This pastry is delicious but burns easily. Use it only for pies and tarts that require little or no baking after being filled, such as Lemon Meringue Pie and fresh fruit tarts. While it is possible to make this dough with butter only, a small amount of shortening makes it flakier without interfering with the buttery taste. Before beginning, please read About Flaky Pastry and Making Flaky Pastry Dough, or making dough in a food processor. If you need only a single pie or tart crust, decrease all ingredients by half or freeze half the dough for another pie.
Using a rubber spatula, thoroughly mix in a large bowl:
2 1/2 cups all-purpose flour
3/4 cup powdered sugar
1 teaspoon salt
Working quickly to prevent softening, cut into 1/4-inch pieces:
1/2 pound cold unsalted butter
Add the butter to the dry ingredients. Using a pastry blender or two knives, chop the butter into pea-sized pieces. Add:
1/4 cup solid vegetable shortening
With a few quick swipes of the pastry blender, cut the shortening into large chunks and distribute throughout the bowl.

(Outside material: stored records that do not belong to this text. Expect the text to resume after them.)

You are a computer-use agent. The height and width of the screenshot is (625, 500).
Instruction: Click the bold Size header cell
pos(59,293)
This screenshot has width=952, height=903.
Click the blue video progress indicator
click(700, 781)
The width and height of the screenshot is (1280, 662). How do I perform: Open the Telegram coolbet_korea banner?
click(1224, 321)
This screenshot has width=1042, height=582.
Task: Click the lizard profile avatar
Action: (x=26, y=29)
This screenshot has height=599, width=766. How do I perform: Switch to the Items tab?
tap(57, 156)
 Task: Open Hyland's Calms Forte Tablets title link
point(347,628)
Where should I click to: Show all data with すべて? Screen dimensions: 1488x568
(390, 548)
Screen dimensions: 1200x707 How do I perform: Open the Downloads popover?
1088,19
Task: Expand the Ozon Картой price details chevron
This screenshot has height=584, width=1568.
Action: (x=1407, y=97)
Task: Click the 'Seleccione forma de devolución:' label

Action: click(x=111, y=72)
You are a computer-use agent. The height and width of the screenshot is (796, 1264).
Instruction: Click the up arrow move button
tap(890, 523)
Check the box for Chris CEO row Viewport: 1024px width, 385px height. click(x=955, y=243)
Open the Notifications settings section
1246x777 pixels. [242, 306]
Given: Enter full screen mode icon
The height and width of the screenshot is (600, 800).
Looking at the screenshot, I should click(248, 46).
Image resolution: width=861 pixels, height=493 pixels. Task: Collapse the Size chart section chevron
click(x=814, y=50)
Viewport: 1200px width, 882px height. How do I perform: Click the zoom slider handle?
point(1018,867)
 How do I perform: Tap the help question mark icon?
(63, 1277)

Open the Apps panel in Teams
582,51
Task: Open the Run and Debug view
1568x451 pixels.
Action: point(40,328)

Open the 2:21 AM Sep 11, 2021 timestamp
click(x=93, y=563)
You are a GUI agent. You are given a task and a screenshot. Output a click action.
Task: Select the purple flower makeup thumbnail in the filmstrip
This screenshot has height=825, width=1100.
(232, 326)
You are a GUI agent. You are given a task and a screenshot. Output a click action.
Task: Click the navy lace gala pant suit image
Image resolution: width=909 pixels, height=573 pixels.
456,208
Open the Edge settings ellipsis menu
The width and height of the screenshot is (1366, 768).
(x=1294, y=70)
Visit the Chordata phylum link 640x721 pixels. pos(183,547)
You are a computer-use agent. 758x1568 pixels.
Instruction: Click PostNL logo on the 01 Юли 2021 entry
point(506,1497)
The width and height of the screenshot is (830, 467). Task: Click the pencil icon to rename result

Continue to chop with the pastry blender until the mixture resembles coarse crumbs with some pea-sized pieces. Do not let the mixture soften and begin to clump; it must remain dry and powdery. Drizzle over the flour and fat mixture:
1/3 cup plus 1 tablespoon ice water
Cut with the blade side of the rubber spatula until the mixture looks evenly moistened and begins to form small balls. Press down on the dough with the flat side of the spatula. If the balls of dough stick together, you have added enough water; if they do not, drizzle over the top:
1 to 2 tablespoons ice water
Cut in the water, then press with your hands until the dough coheres. The dough should look rough, not smooth. Divide the dough in half, press each half into a round flat disk, and wrap tightly in plastic. Refrigerate for at least 30 minutes, preferably for several hours, or for up to 2 days before rolling. The dough can also be wrapped airtight and frozen for up to 6 months; thaw completely before rolling.